About this exercise - Make an exact copy of the listing underneath, skipping each picture.

☆ ☆ ☆ ☆ ☆ ☆ ☆

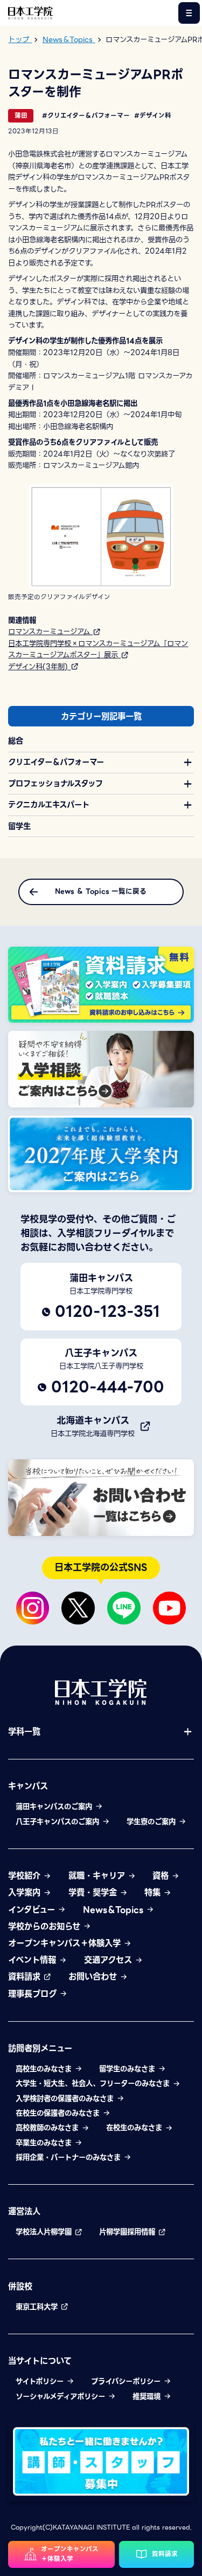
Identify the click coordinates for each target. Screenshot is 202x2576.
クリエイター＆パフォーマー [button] (56, 762)
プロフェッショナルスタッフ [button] (55, 783)
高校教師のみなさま (48, 2127)
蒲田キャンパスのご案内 (55, 1806)
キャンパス (28, 1786)
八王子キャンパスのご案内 (59, 1821)
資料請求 (25, 1976)
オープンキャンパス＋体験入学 (65, 1943)
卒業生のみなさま (45, 2143)
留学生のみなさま (128, 2069)
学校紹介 (25, 1876)
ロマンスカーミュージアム (50, 631)
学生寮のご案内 (152, 1821)
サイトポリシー (41, 2381)
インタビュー (33, 1910)
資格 (161, 1876)
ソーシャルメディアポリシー (62, 2396)
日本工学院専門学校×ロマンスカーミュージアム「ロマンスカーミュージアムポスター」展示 (98, 649)
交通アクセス (109, 1960)
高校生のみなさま (45, 2069)
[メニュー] (189, 13)
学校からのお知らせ (45, 1926)
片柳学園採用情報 (128, 2232)
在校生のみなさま (135, 2127)
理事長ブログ (33, 1994)
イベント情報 (33, 1960)
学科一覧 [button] (24, 1731)
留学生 (19, 826)
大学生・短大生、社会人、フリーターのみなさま (94, 2083)
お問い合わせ (94, 1976)
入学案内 (25, 1892)
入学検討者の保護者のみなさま (66, 2098)
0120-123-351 (107, 1311)
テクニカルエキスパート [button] (48, 804)
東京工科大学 (38, 2307)
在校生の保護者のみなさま (59, 2113)
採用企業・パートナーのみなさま (69, 2157)
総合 (15, 741)
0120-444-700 (107, 1386)
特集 (153, 1892)
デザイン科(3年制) (39, 666)
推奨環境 (148, 2396)
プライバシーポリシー (127, 2381)
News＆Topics (114, 1910)
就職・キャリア (98, 1876)
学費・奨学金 (94, 1892)
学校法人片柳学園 (45, 2232)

☆ ☆ ☆ ☆ ☆ ☆ ☆

Output -
Identify the click coordinates for each target. Screenshot is 202x2576.
クリエイター＆パフォーマー [button] (56, 762)
プロフェッショナルスタッフ [button] (55, 783)
高校教師のみなさま (48, 2127)
蒲田キャンパスのご案内 (55, 1806)
キャンパス (28, 1786)
八王子キャンパスのご案内 (59, 1821)
資料請求 (25, 1976)
オープンキャンパス＋体験入学 (65, 1943)
卒業生のみなさま (45, 2143)
留学生のみなさま (128, 2069)
学校紹介 (25, 1876)
ロマンスカーミュージアム (50, 631)
学生寮のご案内 (152, 1821)
サイトポリシー (41, 2381)
インタビュー (33, 1910)
資格 (161, 1876)
ソーシャルメディアポリシー (62, 2396)
日本工学院専門学校×ロマンスカーミュージアム「ロマンスカーミュージアムポスター」展示 (98, 649)
交通アクセス (109, 1960)
高校生のみなさま (45, 2069)
[メニュー] (189, 13)
学校からのお知らせ (45, 1926)
片柳学園採用情報 (128, 2232)
在校生のみなさま (135, 2127)
理事長ブログ (33, 1994)
イベント情報 (33, 1960)
学科一覧 [button] (24, 1731)
留学生 (19, 826)
大学生・短大生、社会人、フリーターのみなさま (94, 2083)
お問い合わせ (94, 1976)
入学案内 (25, 1892)
入学検討者の保護者のみなさま (66, 2098)
0120-123-351 (107, 1311)
テクニカルエキスパート [button] (48, 804)
東京工科大学 (38, 2307)
在校生の保護者のみなさま (59, 2113)
採用企業・パートナーのみなさま (69, 2157)
総合 (15, 741)
0120-444-700 (107, 1386)
特集 (153, 1892)
デザイン科(3年制) (39, 666)
推奨環境 (148, 2396)
プライバシーポリシー (127, 2381)
News＆Topics (114, 1910)
就職・キャリア (98, 1876)
学費・奨学金 (94, 1892)
学校法人片柳学園 (45, 2232)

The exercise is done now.